YES = Autoregressive LLMs are a dead end. People will improve them as much as possible, but at some point they will stop becoming better, short of reaching a performance level considered human.
NO = They will continue to improve up to human performance.
Quibbles:
1) If autoregressive LLMs lead smoothly to some other paradigm which behaves overall as a different beast but can be clearly traced back with continuity to current LLMs, that counts as NO, e.g., if LLMs are used to stitch up agents like people are trying to do now.
2) The question is on autoregressive LLMs. A "diffusion" LLM (I don't know if that makes sense technically, I'm making it up to gesture at the idea) replacing autoregressive LLMs as approach because it scales better would count as YES.
2a) Quibbles (1) and (2) may conflict if there is an arguably continuous transition to something which is clearly not autoregressive in the end. In that case, (2) has priority, i.e., a continuous progress from autoregressive to non-autoregressive LLMs counts as YES.
3) "Human performance" may be ambiguous. I'd lean towards waiting to resolve the market until there's a general consensus.
4) More specific targets other than "human performance" may make sense, but I'd have to define a host of them, and they could turn out to be moot later. "Human performance" looks like the kind of thing that everyone in the end will be forced to confront and decide about.
Why is this such a hard spectrum with only two possible outcomes? OK, I don't mean to uncharitably read what your market is saying here, I'm more putting this argument out here for teh sake of discussion, so please take this with a grain of salt. What I'm seeing is, "Either LLM's will absolutely fail or they will end up being the Singularity."

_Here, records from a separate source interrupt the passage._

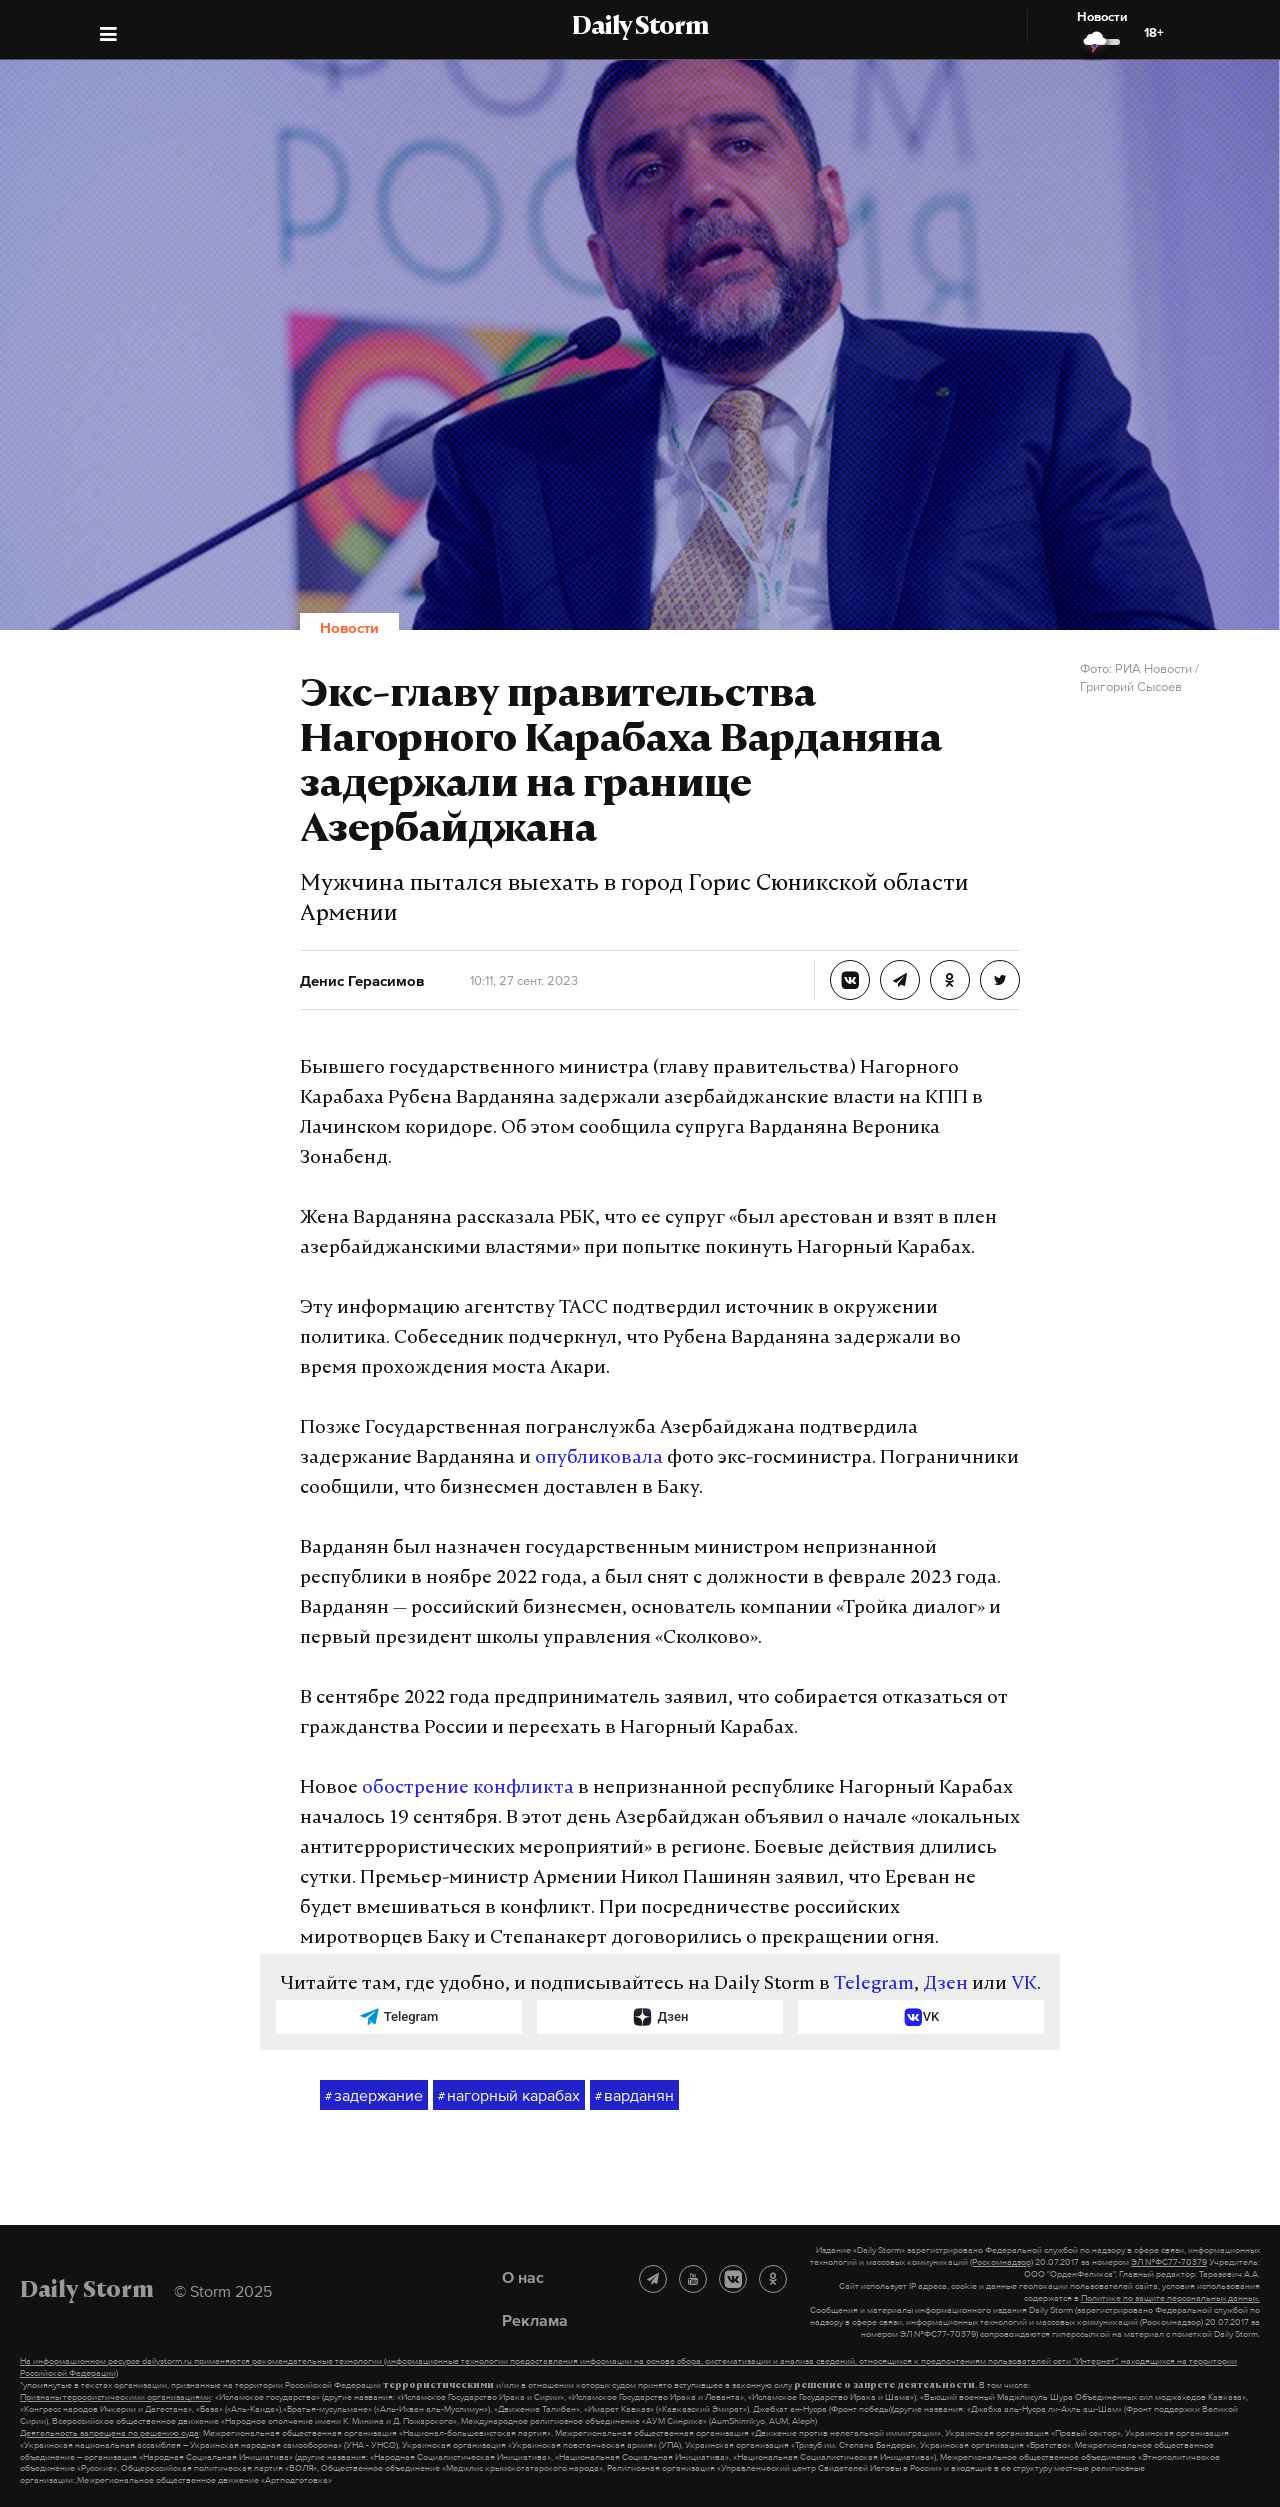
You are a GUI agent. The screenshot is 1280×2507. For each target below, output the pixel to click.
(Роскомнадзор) (1001, 2262)
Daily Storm (640, 28)
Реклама (535, 2320)
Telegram (874, 1984)
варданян (634, 2096)
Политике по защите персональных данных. (1170, 2298)
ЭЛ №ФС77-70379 (1169, 2262)
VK (1024, 1984)
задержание (374, 2096)
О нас (523, 2277)
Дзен (945, 1984)
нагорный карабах (509, 2096)
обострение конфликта (468, 1788)
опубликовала (599, 1458)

Why can't there be successes for the current architecture of GPT-based LLM's in some domains, but then it just absolutely doesn't work in others? I definitely have heard LeCunn talk about this all the time, he is definitely attempting to build out the next AI for the next round of hardware a decade from now...yes, I get it. But why does his research invalidate LLMs for any application? We still use inferior technologies for all sorts of things -- fax machines are still used, for example.

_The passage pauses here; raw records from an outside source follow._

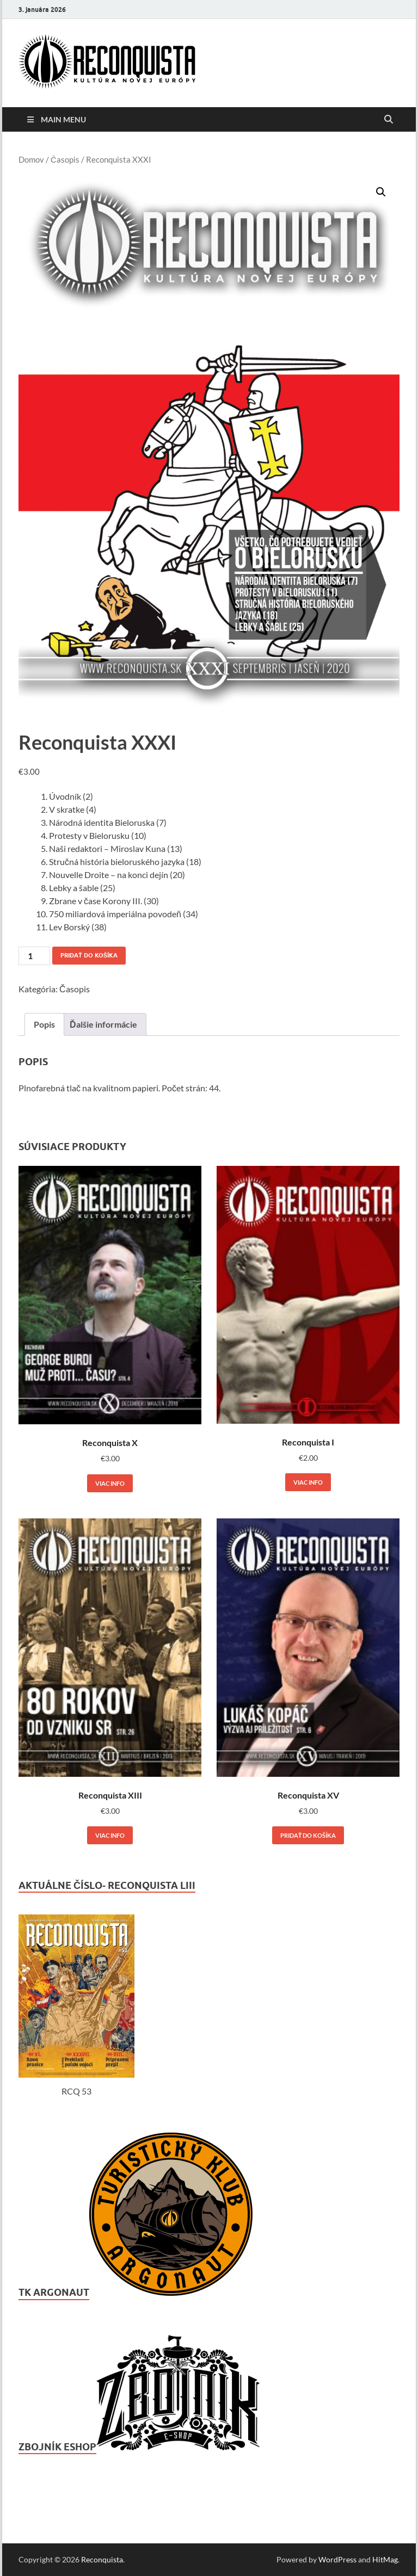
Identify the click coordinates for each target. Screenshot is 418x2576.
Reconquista (102, 2559)
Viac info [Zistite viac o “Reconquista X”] (110, 1483)
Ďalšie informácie (103, 1024)
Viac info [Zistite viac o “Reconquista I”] (308, 1482)
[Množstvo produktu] (34, 956)
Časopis (65, 159)
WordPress (337, 2559)
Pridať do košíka (89, 955)
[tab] (44, 1024)
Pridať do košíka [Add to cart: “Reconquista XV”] (308, 1835)
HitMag (385, 2559)
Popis (44, 1024)
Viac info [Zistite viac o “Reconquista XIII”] (110, 1835)
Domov (31, 159)
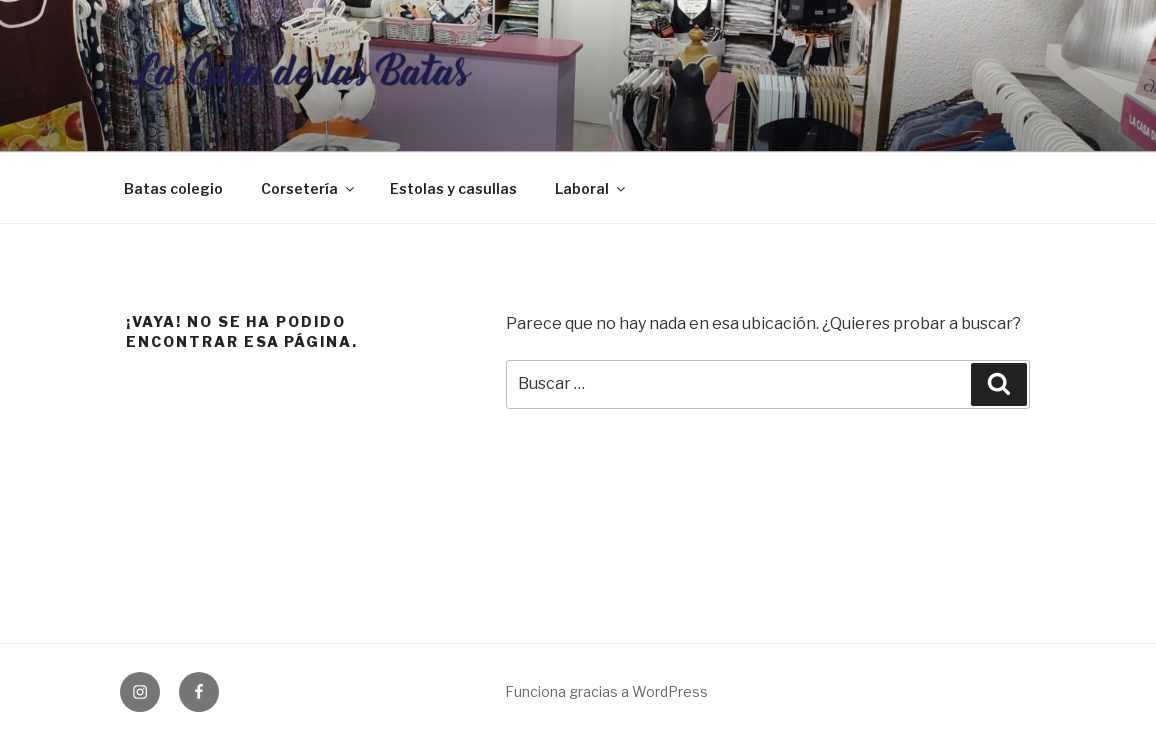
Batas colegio (173, 188)
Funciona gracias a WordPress (606, 691)
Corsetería (309, 188)
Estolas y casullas (453, 188)
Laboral (591, 188)
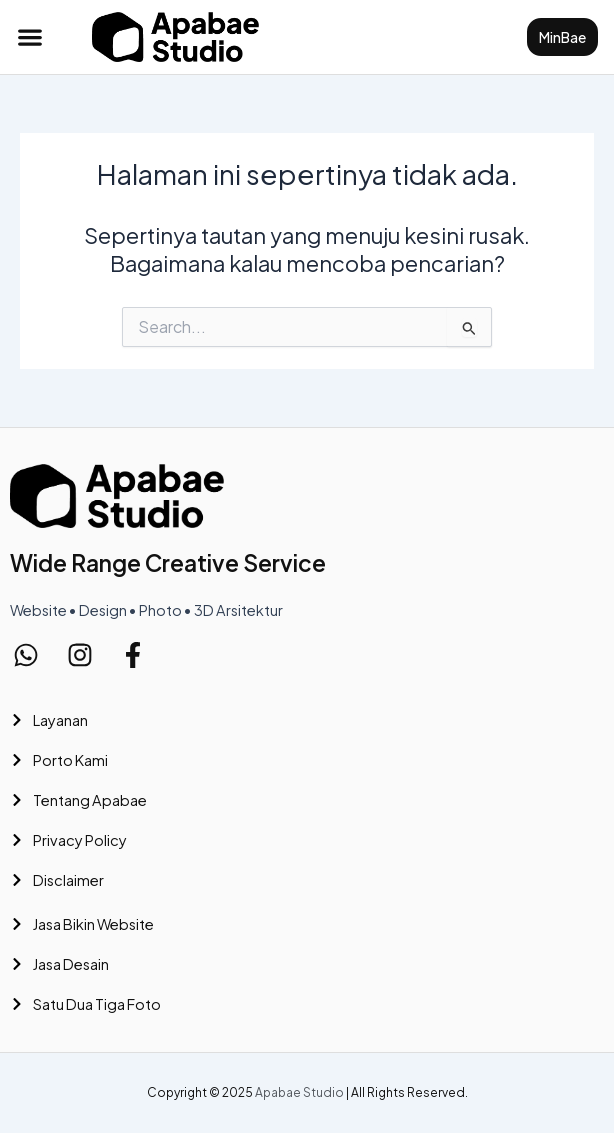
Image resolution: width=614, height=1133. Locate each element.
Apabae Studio (299, 1092)
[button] (29, 36)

On the other hand, we (humans) may never get to the singularity. There is a ton of hype, but it may not even be possible, and in particular with GPT's because we just don't know the limitations of the hallucination problem yet.

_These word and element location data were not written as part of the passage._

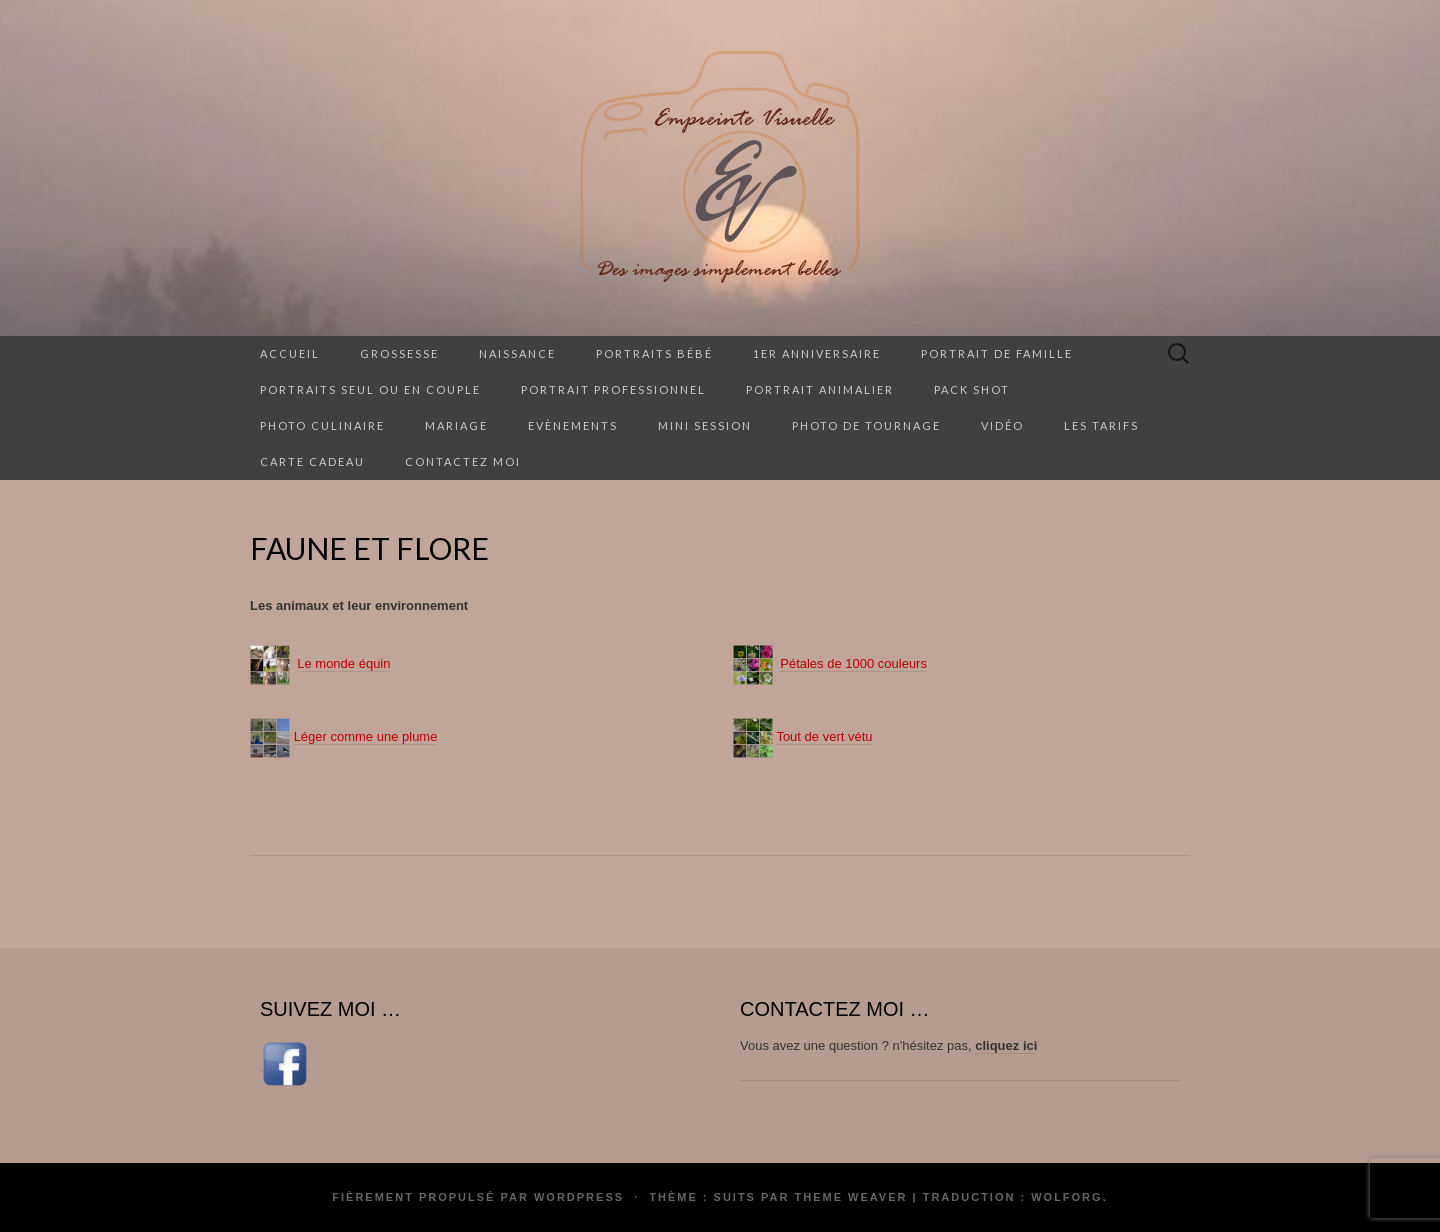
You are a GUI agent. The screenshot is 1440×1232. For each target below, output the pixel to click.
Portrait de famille (997, 353)
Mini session (705, 425)
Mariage (456, 425)
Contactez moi (463, 461)
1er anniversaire (817, 353)
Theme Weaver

I'm not sure how to bet in this market. Again, not trying to knock you personally, I would just like more clarification. Would this ever resolve to a PROB?
@PatrickDelaney As you can probably infer, my expectations are that LLMs are likely enough to crack humans if pushed full steam ahead, since I created a market with this so extreme resolution criterion, "human performance". I see two main options for you:
1) You believe they can't reach human level: bet YES.
2) You believe they can reach human level: elicit your probability for another paradigm taking over, as defined in the quibbles, bet to that level.
@PatrickDelaney The point is avoiding specific benchmarks. I feel confident that at some point it will just be good at anything and the general consensus will be "yeah it's just as good as a human, as measured by humans' subjective opinion in dealing with it".